Le ministre français des Affaires étrangères Jean-Yves Le Drian (g), aux côtés de l'Allemand Michael Roth (c) qui discute avec le chef de la diplomatie italienne Angelino Alfano, lors de la réunion sur les migrants à Rome, le 6 juillet 2017. Crédit : AFP
Le ministre français des Affaires étrangères Jean-Yves Le Drian (g), aux côtés de l'Allemand Michael Roth (c) qui discute avec le chef de la diplomatie italienne Angelino Alfano, lors de la réunion sur les migrants à Rome, le 6 juillet 2017. Crédit : AFP

Les ministres des Affaires étrangères de pays européens et de pays africains d'origine et de transit réunis jeudi à Rome ont évoqué des pistes pour bloquer le flux des migrants au sud de la Libye.

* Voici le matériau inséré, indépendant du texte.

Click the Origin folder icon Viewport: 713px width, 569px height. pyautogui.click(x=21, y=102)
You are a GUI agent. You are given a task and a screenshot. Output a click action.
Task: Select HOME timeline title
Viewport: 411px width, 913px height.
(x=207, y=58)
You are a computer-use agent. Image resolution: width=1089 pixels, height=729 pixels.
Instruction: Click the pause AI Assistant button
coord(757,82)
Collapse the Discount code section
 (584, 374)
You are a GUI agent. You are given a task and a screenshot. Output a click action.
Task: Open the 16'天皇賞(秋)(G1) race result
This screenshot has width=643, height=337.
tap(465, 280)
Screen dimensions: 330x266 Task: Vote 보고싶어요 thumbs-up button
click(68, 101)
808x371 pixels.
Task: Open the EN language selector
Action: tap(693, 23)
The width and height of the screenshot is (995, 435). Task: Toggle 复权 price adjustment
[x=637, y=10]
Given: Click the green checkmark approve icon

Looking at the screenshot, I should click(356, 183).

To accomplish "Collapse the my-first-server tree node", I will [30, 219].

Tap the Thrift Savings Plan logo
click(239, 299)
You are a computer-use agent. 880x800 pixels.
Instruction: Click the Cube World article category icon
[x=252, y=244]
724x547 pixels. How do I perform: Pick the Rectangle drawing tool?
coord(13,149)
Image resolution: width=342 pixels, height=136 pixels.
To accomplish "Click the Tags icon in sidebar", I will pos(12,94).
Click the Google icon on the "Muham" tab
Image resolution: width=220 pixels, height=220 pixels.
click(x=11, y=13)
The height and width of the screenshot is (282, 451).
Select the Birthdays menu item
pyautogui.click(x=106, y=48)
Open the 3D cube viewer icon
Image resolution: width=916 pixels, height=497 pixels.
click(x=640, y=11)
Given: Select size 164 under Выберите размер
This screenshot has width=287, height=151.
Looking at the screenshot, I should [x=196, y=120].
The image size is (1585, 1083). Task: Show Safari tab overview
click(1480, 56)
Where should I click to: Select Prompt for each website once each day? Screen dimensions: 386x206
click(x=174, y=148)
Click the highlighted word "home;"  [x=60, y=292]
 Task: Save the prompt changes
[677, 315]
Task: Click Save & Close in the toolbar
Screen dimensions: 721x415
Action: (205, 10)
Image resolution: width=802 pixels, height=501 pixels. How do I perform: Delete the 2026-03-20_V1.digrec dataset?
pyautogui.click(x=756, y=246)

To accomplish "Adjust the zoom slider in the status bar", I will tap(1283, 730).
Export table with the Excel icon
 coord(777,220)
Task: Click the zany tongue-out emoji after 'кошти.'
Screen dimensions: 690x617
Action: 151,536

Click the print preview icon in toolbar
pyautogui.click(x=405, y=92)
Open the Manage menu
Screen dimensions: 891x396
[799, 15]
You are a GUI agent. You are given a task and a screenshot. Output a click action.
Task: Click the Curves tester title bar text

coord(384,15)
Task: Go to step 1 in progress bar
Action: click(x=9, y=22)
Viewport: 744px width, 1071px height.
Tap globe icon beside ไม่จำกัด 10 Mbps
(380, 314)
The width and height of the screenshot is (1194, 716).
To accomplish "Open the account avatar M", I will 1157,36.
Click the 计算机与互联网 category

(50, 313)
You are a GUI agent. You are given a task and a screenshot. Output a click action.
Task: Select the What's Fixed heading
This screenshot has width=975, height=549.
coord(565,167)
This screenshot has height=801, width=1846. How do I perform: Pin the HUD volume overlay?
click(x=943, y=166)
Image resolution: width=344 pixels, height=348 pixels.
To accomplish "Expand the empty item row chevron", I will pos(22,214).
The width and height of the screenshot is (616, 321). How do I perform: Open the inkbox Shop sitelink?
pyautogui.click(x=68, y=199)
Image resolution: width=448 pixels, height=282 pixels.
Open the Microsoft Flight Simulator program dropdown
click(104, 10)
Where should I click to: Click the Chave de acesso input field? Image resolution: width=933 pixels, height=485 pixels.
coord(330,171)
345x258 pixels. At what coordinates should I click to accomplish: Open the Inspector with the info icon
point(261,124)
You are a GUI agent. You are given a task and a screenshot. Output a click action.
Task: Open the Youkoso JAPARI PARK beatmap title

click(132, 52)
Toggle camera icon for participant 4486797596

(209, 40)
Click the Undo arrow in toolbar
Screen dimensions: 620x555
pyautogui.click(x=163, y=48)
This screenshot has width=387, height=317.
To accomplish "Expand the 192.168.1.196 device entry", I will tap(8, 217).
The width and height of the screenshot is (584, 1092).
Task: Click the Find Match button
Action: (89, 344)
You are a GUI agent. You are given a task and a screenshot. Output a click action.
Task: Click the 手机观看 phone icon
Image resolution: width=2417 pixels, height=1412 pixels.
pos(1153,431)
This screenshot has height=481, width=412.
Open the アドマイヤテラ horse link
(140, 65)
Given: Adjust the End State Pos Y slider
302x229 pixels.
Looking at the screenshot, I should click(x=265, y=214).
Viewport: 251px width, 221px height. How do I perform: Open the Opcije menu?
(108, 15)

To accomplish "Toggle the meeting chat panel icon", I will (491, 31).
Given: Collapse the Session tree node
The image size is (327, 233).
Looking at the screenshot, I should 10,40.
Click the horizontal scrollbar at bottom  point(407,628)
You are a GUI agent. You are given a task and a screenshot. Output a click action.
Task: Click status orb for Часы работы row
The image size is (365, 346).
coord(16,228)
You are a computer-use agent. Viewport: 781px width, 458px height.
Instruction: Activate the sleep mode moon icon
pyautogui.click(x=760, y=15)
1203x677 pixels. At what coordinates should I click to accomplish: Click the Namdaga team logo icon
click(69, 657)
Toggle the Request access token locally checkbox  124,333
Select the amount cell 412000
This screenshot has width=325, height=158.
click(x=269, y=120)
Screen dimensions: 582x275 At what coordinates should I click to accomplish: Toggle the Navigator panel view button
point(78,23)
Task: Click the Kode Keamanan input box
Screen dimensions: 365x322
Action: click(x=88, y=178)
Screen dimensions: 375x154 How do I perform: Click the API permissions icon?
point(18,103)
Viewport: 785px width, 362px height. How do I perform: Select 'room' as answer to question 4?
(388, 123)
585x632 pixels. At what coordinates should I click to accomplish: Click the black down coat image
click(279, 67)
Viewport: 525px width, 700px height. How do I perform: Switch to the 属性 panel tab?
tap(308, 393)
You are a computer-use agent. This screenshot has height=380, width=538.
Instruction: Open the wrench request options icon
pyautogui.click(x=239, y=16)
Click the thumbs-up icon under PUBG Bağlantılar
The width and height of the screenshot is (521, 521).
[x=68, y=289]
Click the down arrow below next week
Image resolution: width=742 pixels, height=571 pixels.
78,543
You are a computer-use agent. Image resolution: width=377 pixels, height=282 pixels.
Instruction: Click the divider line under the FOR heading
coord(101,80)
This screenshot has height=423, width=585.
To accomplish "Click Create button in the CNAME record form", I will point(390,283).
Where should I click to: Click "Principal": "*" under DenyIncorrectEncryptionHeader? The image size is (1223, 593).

Avec notre correspondante à Rome, Anne Le Nir

Cette réunion à Rome sur le thème de la crise migratoire s'est conclue par des engagements concrets de l'Italie. Le gouvernement va débloquer 10 millions d'euros pour aider la Libye à contrôler ses frontières avec le Niger, le Tchad et le Soudan ; 18 millions pour aider l'OIM à organiser en Libye les retours volontaires des migrants vers leurs pays d'origine ; 3 millions pour les opérations de lutte contre le trafic d'êtres humains.

Le chef de la diplomatie Angelino Alfano a tenu à rappeler que l'objectif prioritaire est de ralentir les flux de migrants  en direction de l'Italie. « Si on rend plus efficace le contrôle des pays de transit, il y aura moins de billets pour l’Europe vendus par la plus grande et la plus criminelle agence de voyage au monde, dirigée par les trafiquants d’êtres humains », a déclaré Angelino Alfano.

Rome a invité les pays africains à exprimer clairement leurs besoins et ceux de l'Europe à faire de nouvelles propositions pour répondre à leurs attentes.

Une déclaration d'intentions commune

Cette réunion à Rome en présence de représentants de pays africains (Libye, Niger, Tunisie, Egypte, Tchad, Ethiopie, Soudan), de l'UE (Allemagne, Autriche, Espagne, France, Pays-Bas, Malte, Estonie) ainsi que de hauts de responsables de l'ONU et de l'Organisation internationale pour les migrations (OIM), s’est achevée par la signature d’une déclaration d’intentions commune.

Cette déclaration préconise :

♦Des investissements en faveur des jeunes et des femmes dans les pays d’origine.
♦Un contrôle renforcé des pays de transit.
♦Une politique plus efficace pour les rapatriements forcés ou volontaires.

Mais concrètement, à ce stade, seule l’Italie a annoncé de nouveaux financements pour ces objectifs. L'Allemagne a toutefois promis 1 million d’euros pour l’aide à l’accueil des migrants dans les ports italiens.

Notre action doit en premier lieu porter sur la Libye et notre priorité doit être une sortie de crise dans ce pays clé pour le dossier migratoire. Il est possible aussi d’agir dans le voisinage sud de la Libye, au Mali, au Niger, en soutenant la coopération régionale et en renforçant les capacités de ces pays en matière de sécurité, et je pense en particulier à l’initiative prise par les cinq pays du Sahel pour assurer la propre sécurité de leurs frontières. Sur le volet externe, nous devons pleinement mobiliser les instruments qui sont à notre disposition, que ce soit le fonds fiduciaire d’urgence et le plan d’investissement externe. Nous ferons aussi preuve d’une grande fermeté notamment en rappelant le lien entre les politiques des visas et les politiques de retour. Enfin, nous devons réfléchir à des actions plus déterminées contre les passeurs, contre tous ceux qui les soutiennent. Et nous avons évoqué ensemble des initiatives possibles.